(Beginning of GIVEN RECORDS)

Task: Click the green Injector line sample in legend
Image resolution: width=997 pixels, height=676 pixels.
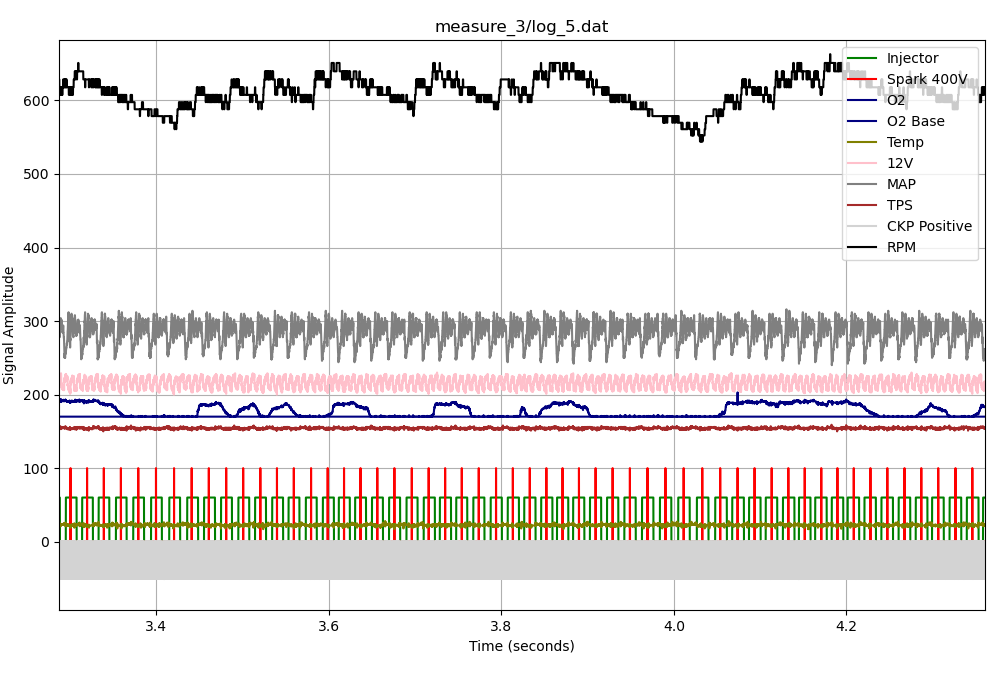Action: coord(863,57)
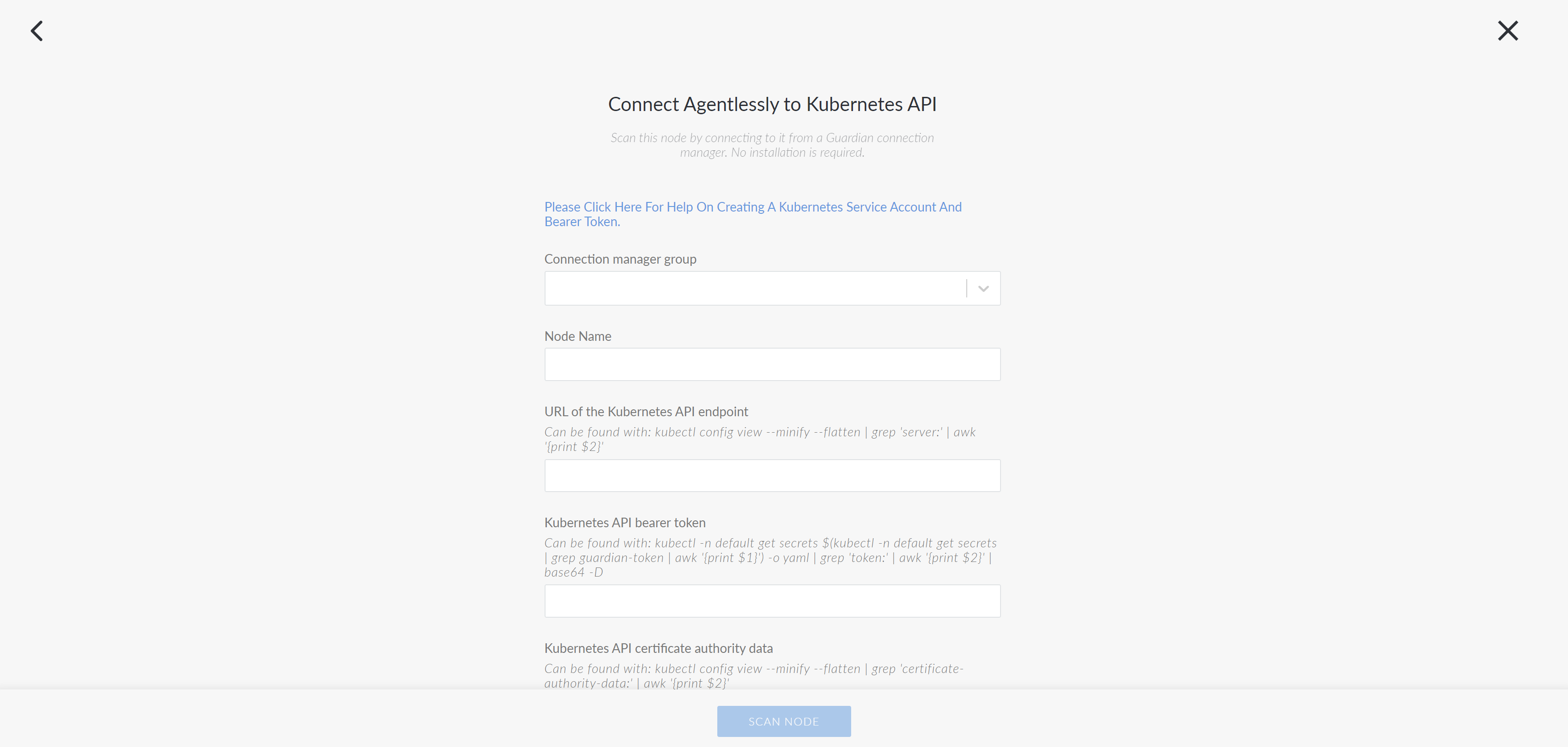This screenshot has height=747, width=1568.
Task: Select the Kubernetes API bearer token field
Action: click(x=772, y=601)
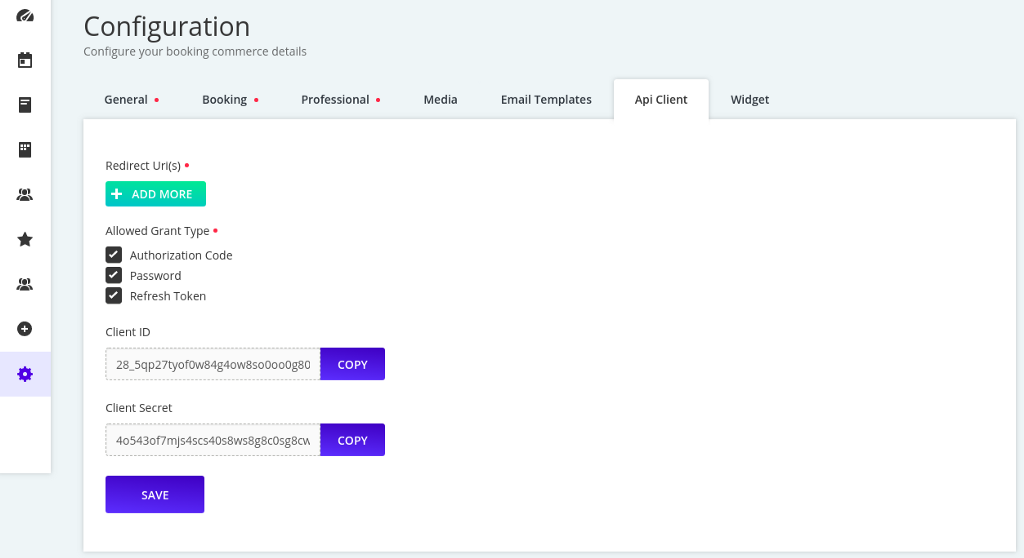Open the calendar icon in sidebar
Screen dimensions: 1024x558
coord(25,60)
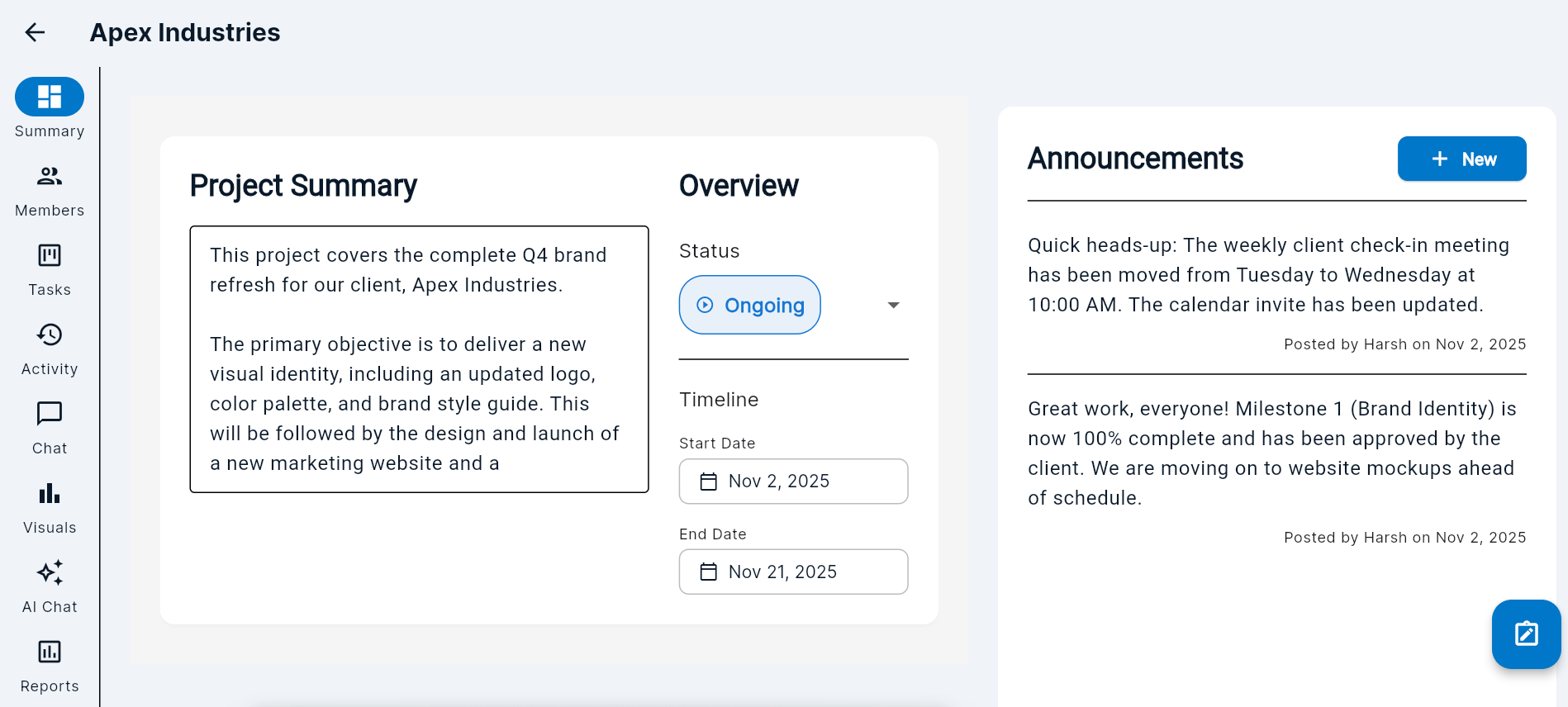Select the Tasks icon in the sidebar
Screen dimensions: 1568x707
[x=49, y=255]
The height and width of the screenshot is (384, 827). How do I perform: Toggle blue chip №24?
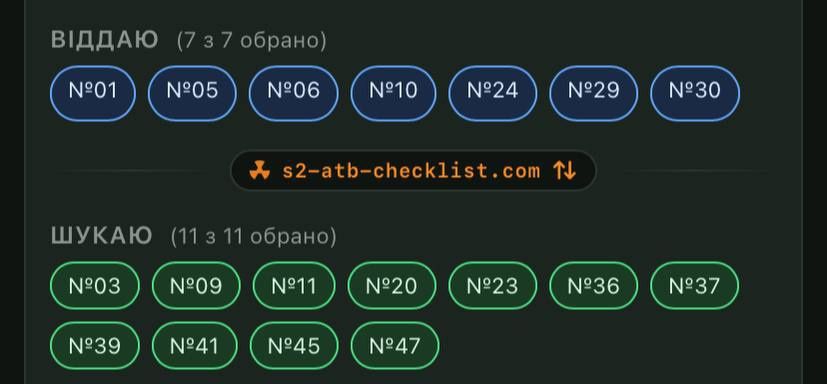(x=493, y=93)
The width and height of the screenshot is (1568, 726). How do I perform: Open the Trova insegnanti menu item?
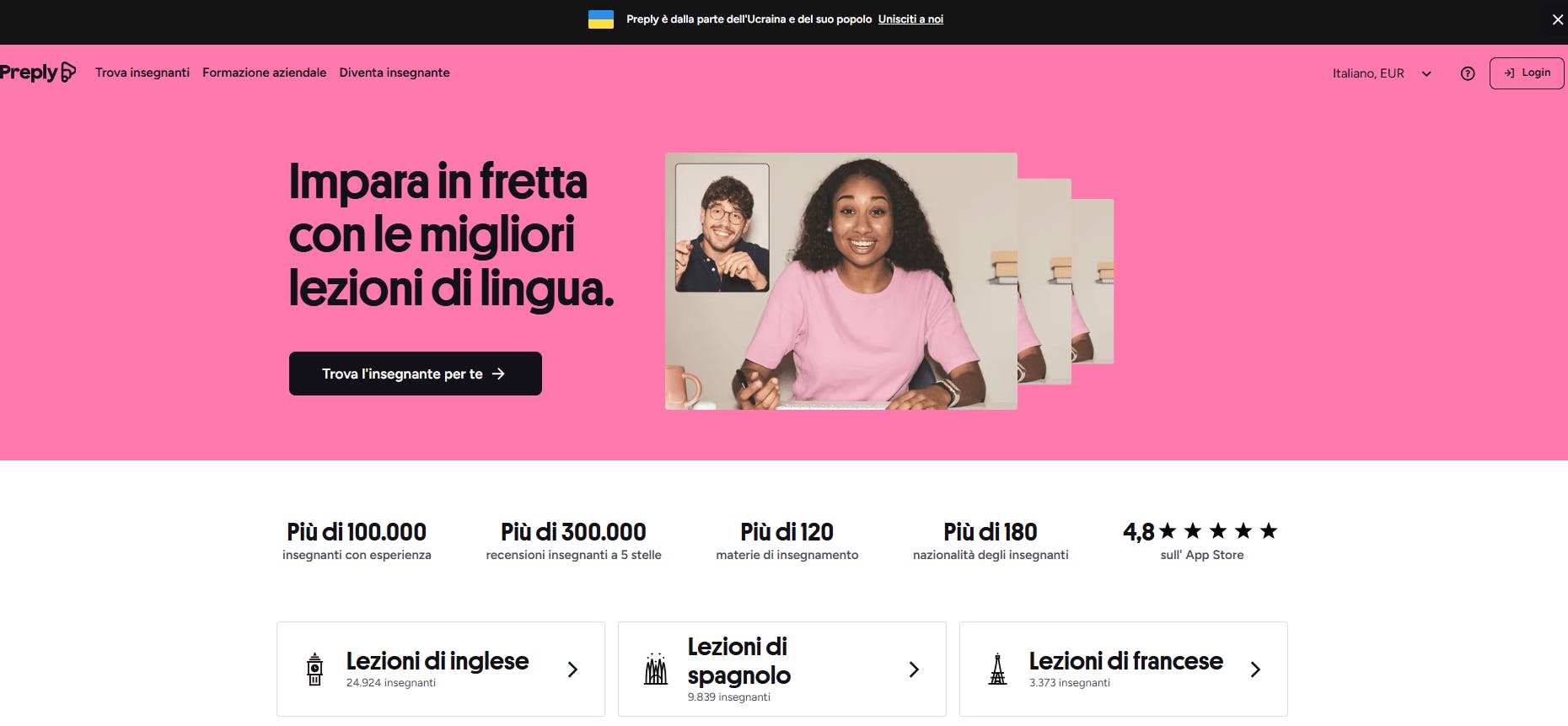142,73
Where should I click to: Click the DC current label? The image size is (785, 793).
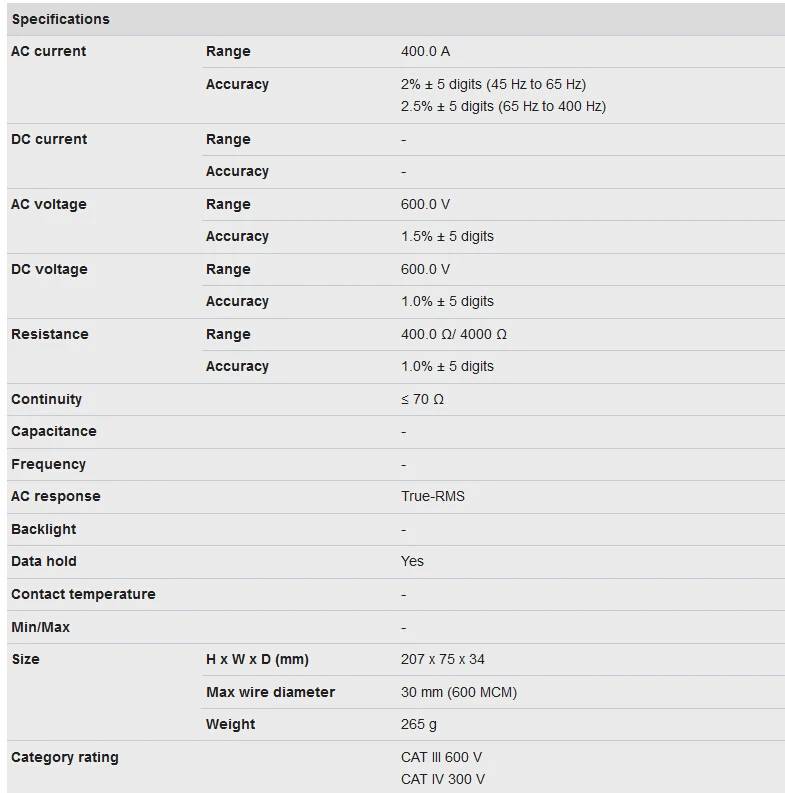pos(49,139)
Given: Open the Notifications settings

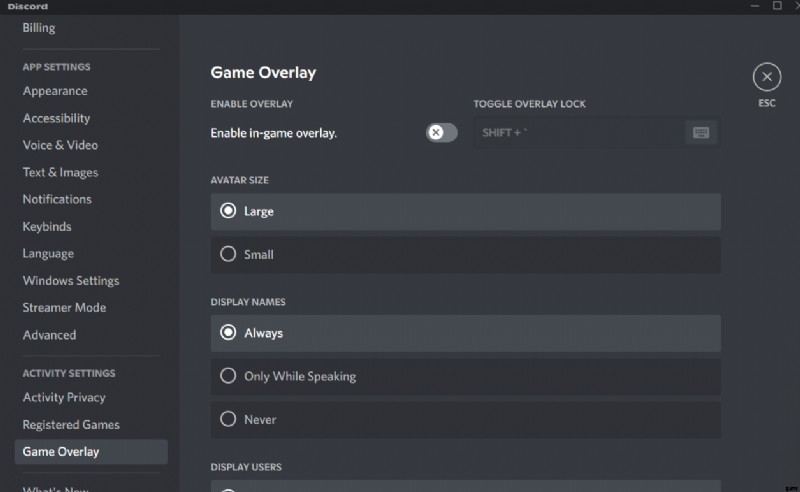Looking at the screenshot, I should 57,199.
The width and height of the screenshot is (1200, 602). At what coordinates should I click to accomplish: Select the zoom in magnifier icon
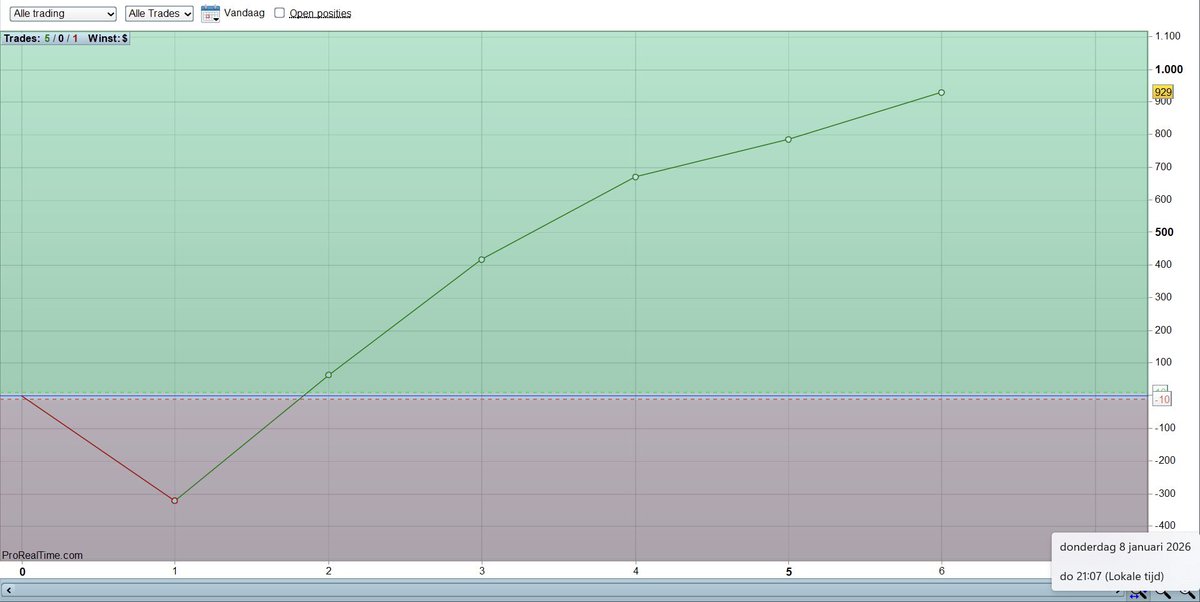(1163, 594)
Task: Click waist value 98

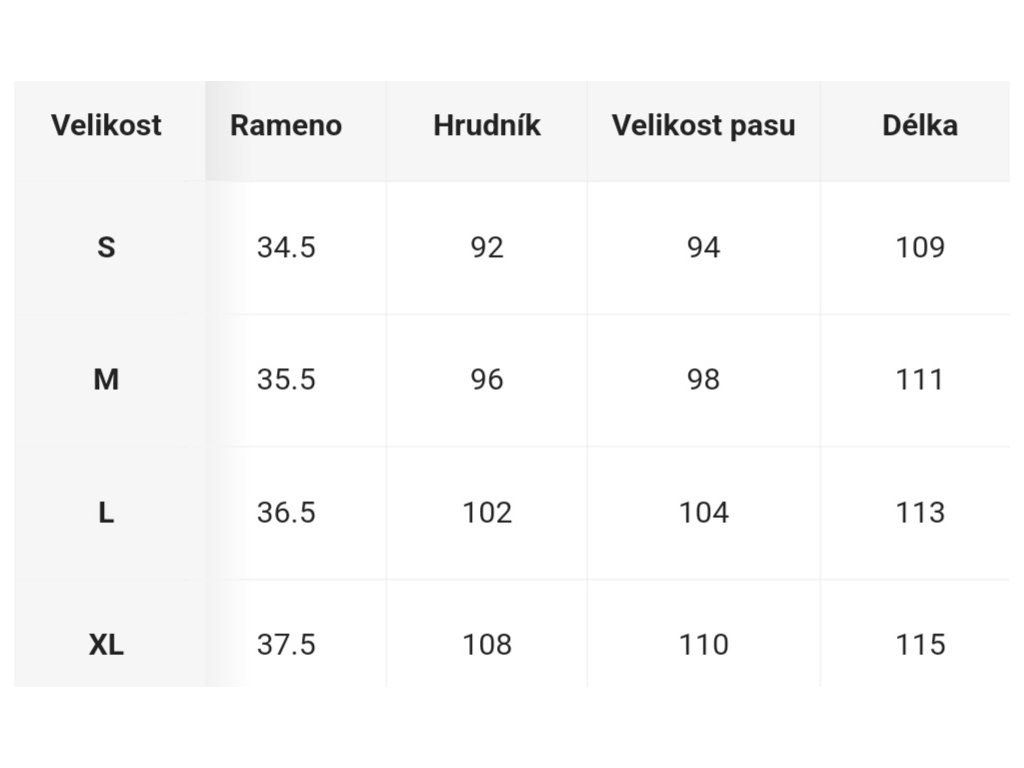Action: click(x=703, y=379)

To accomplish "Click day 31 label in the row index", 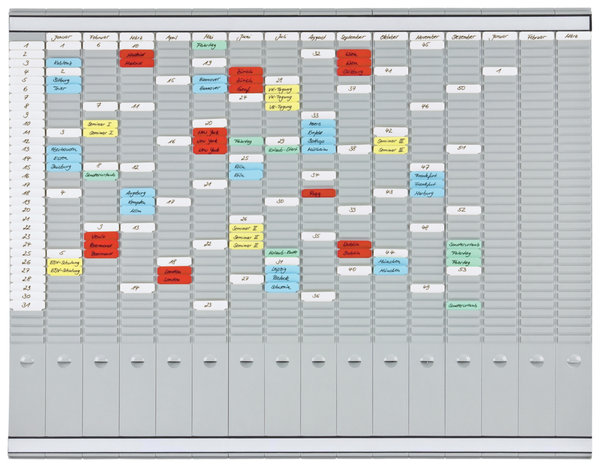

(End of GIVEN RECORDS)

_REQUIRED ACTION_: All of the lines above should be copied exactly, apart from the pictures.

_RESPONSE TO THE TASK_:
Task: Click the green Injector line sample in legend
Image resolution: width=997 pixels, height=676 pixels.
Action: coord(863,57)
This screenshot has height=747, width=1568.
Task: Select the Kubernetes API bearer token field
Action: click(x=772, y=601)
Open the calendar icon in sidebar
Screen dimensions: 1024x558
coord(25,60)
Select the Tasks icon in the sidebar
Screen dimensions: 1568x707
[x=49, y=255]
The height and width of the screenshot is (384, 827). How do I perform: Toggle blue chip №24?
(x=493, y=93)
The width and height of the screenshot is (1568, 726). How do I perform: Open the Trova insegnanti menu item?
142,73
Where should I click to: Click the DC current label? The image size is (785, 793).
pos(49,139)
Given: Open the Notifications settings

Looking at the screenshot, I should 57,199.
The width and height of the screenshot is (1200, 602). At what coordinates should I click to accomplish: Select the zoom in magnifier icon
(1163, 594)
Task: Click waist value 98

Action: click(x=703, y=379)

To accomplish "Click day 31 label in the row index", 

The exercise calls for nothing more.